Wednesday, September 5, 2012

Color in the 18th century from Goya to Campeche

Here's a brief analysis I have been working on in relation to the pigments used by artists in the late eighteenth century from Spain to Puerto Rico. The two painting palettes I have been studying are those of Jose Campeche from Puerto Rico and Francisco Goya from Spain. Both were contemporaries but did not have any contact with each other. While Campeche painted virgins, saints and portraits for rich patrons, Goya did these plus paintings with loaded with social and political commentary, macabre, witchcraft content. It would be quite unfair to compare creative output and achivement between these two painters but there is an interesting link to be explored between these two painters: Color.
 
Portrait of Goya by Vicente Lopez y Potaña (1827)
 
 
Portrait of Campeche by Francisco Oller
 
Both of these paintings done by other artists after Goya and Campeche catch a glimpse at their palettes. From these and from restoration done of their work we can now now what pigments they used in the oil paintings. As you can see neither of these artists used a closed, scale controlled palette. Though you can say both had a limited color palette which included most if not all earth colors known in their time.
 


Closed Palette
 
Open Palette
It is not difficult to find a number of web sources listing the colors used by Goya. There is a interesting website I found that sells Natural Pigments.Their list as most others is based on  the research of Frederic Schmid in his painting treatise The Practice of Painting (1948). The colors used by Goya according to Schmid are as follows:

1. White Lead (Flake White)
2. Naples Yellow
3. Yellow Ochre
4. Raw Umber
5. Burnt Umber
6. Burnt Sienna
7. Venetian Red
8. Brown Ochre
9. Light Red
10. Vermilion
11.Crimson Lake
12.Green Earth (Terre Verte)
13. Cobalt Blue
14. Ivory Black
 
In the case of Campeche, Lydia A. Quiquley in "Jose Campeche and his time" gives a list of the pigments discovered in the microanalytical examination of several of his works. The list provided is as follows:
 
1. White Lead
2. Yellow Ochre
3. Iron Earth Yellow (Gold Ochre or Transparent Yellow Ochre)
4. Raw Sienna
5. Burnt Sienna
6-7. Iron Oxide Earth Brown in different states of hydration (Raw Umber & Burnt Sienna)
8. Madder (Rose Madder)
9. Vermilion
10. Prussian Blue
11. Bone Black
12. Charcoal Black
 
A painting palette that emulates the coloring of Spanish Colonial paintings of the late eighteenth century should include the colors of either of these two lists or a combination of both.
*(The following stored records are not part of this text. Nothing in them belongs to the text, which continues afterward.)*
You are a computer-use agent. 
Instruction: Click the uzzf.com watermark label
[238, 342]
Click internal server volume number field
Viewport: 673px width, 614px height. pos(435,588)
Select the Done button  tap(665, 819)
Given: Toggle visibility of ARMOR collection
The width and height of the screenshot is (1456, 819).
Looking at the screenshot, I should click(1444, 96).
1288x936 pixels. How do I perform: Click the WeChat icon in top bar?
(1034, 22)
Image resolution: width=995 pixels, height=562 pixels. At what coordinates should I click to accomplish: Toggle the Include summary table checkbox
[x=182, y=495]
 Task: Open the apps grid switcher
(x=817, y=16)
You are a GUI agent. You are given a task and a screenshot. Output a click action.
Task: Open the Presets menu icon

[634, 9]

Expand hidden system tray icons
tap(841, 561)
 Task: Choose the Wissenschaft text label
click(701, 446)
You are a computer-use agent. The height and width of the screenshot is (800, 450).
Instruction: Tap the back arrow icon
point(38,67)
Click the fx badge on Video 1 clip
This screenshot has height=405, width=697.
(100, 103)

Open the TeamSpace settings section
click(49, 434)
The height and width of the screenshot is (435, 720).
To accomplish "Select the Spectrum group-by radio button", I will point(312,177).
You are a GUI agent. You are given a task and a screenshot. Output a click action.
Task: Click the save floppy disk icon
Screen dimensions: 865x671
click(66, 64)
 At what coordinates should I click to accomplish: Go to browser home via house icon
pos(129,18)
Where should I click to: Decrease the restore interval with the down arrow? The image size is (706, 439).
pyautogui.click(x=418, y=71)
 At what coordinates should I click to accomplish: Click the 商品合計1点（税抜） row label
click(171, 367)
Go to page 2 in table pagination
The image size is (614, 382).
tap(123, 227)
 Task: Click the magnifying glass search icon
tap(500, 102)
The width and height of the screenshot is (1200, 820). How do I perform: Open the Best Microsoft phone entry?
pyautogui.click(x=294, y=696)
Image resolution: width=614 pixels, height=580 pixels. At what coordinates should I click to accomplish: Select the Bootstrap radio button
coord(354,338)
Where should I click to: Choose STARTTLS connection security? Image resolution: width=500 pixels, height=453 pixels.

A modern day approach to accomplishing this and my own color palette would be the following in this order:
 
1. Lead White (or Titanium white if you want to keep away from heavy metals)
2. Naples Yellow
3. Yellow Ochre Light
4. Gold Ochre
4. Raw Sienna
5. Burnt Sienna
6. Burnt Umber
7. Raw Umber
8. Cadmium Red Light (Substituting Vermilion)
9.Rose Madder, Alizarim Crimson or  my personal favorite: Gamblin'sPink Brown
10. Cobalt Blue ( a light blue)
11. Prussian Blue (a deep dark blue)
12. Ivory Black
 
As part of my research I have been studying paintings and retablos of the Spanish Colonial Americas, particularly those of the time of Campeche and Goya because I find it that quite relevant and similar to our own in many ways. Many of the socio-economic dilemmas experimented by our globalized world were experienced by the Colonies and there seemed to be an inevitable revolution about to explode not only in the Americas but in Europe. We today find ourselves in a very similar context with a Neo-Colonial world economy about to collapse. By quoting the colors and appearance of the paintings of the colonial period I am commenting on the present condition of global cultural and economic colonization.